Now, I don’t mind rainy days in the city, such as it is today. But there is always a certain extra gray and crappy quality that the city gets when it rains. We do have beautiful days down here though; when the weather is good, of course.

As we were talking about the pollution here in the burgh, somebody had mentioned she thinks it’s regional/national. Like, when you travel the country and go to other beaches, you don’t seem to care whether you leave your beer bottles sitting in the sand or not. But if you go to beaches like Mexico, it’s almost like you care twice as much as to whether or not you gather up your stuff when you leave. Like if you didn’t protect they’re beaches, you would be committing a crime of some sort. It makes sense, really. I feel people that have been to beaches both in the country and out can testify to this, whether by personal experience, or observation.

And then we began to wonder what it was like for natives of other countries with beaches. I brought up how I wonder if Mediterranean countries cared more about their beaches because their culture more or less revolves around it. For instance, Greece has lots of fish markets and their beaches are beautiful. So in their culture, is it normal to take care of their beaches? Or do they care just as little as we do? And why do they? What measures do they take to keep their beaches clean and nice?

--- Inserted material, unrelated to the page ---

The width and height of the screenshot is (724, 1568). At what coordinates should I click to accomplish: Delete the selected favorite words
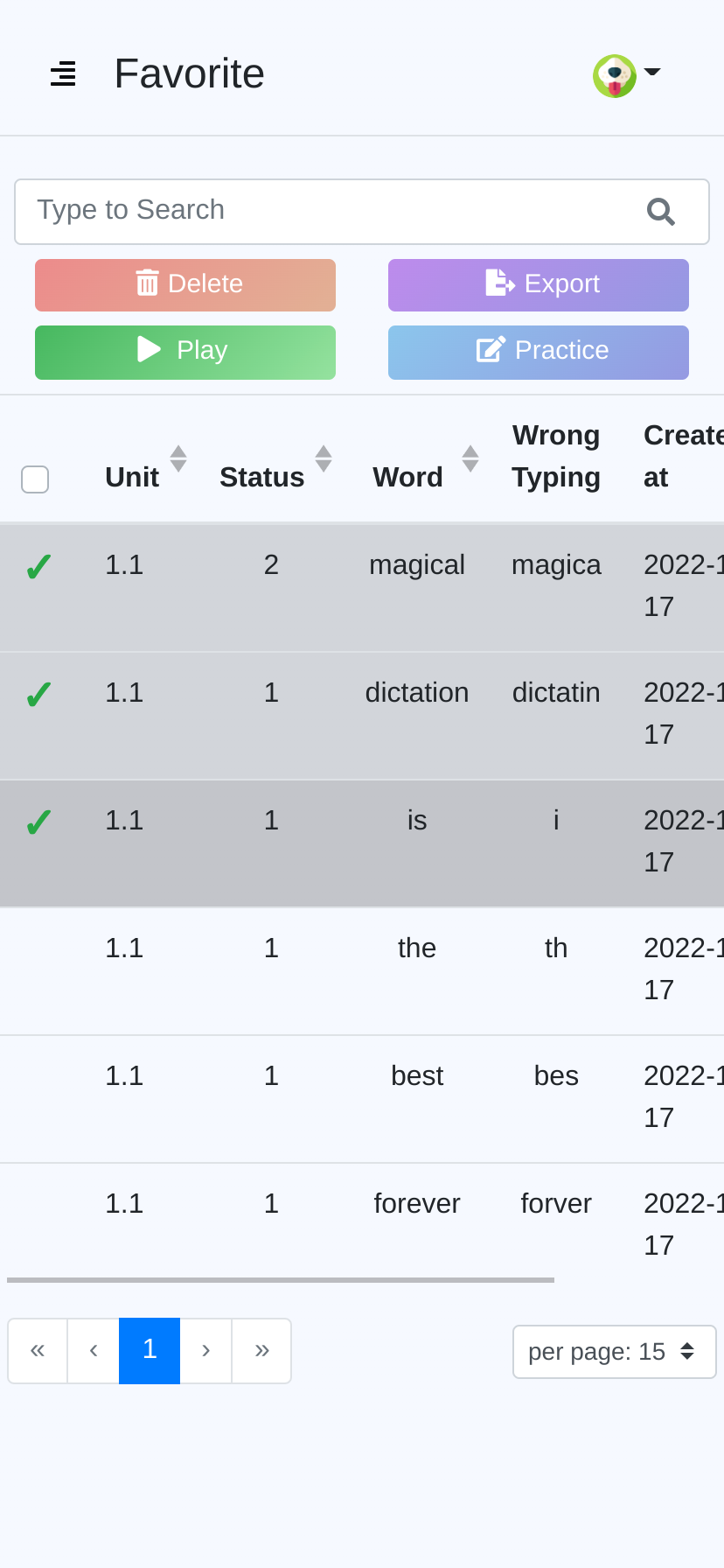tap(185, 285)
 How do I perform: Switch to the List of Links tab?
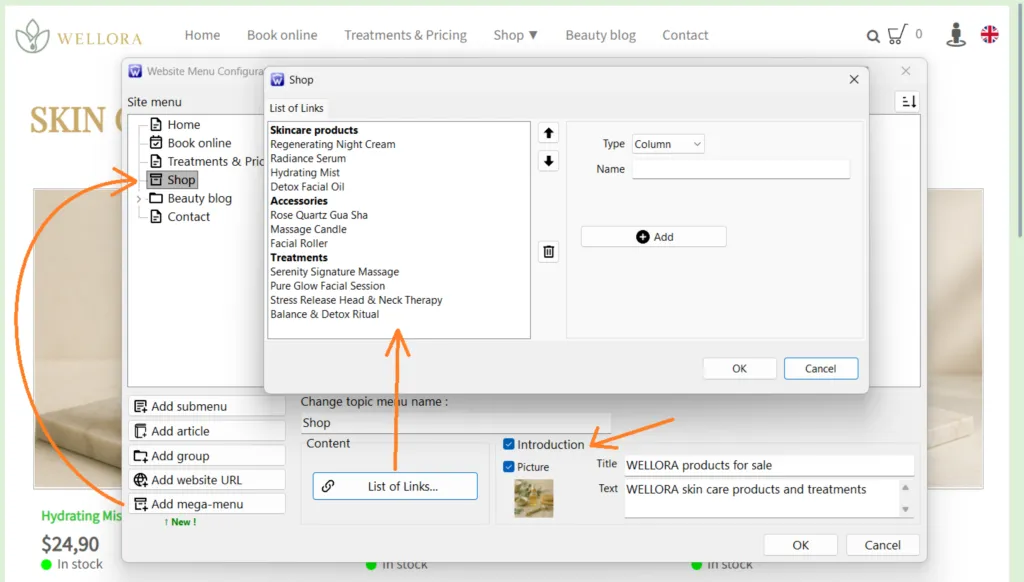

Another point was: Do we treat rivers and lakes differently than oceans? Is it like, the bigger the body of water, the more acceptable it is to not give a damn? “Oh, it’s not gonna wash up on my shore, it won’t matter where we toss it.” I sure hope that’s not the case. I just wonder why people seem to think that these bodies of water are some kind of natural waste plant that will take care of everything, when in the back of their minds, they know it all just gathers together and makes large piles of trash that ruin our ecosystems.


And then Ashley, a girl in my class, made a point to dawn on all of us. I reworded it her point to the way I saw it: The earth is made up of about 70% of water. As are humans. So, the way I see it, because we are so okay with destroying our bodies with things like smoking and drinking and junk food and everything else, we must find it acceptable to do the same thing to the earth. I know that’s a slightly outrageous thing to consider, but at the same time, it’s an uncanny coincidence.

I’m a strong advocate of environmental protection and preservation, and it’s the only thing that ever makes me consider going into politics. I told my roommates this year that they MUST recycle the plastic bottles we use. I will make sure my kids understand the reality of the state of our environment, and make sure they do the little things they can to help just to make a difference. Recycling and picking up trash, and just being weary of your actions, are all things that anybody can do to help. The more people that take that 5 seconds out of their day, the bigger the change and difference made.

We’re living on this earth, we might as well take care of it.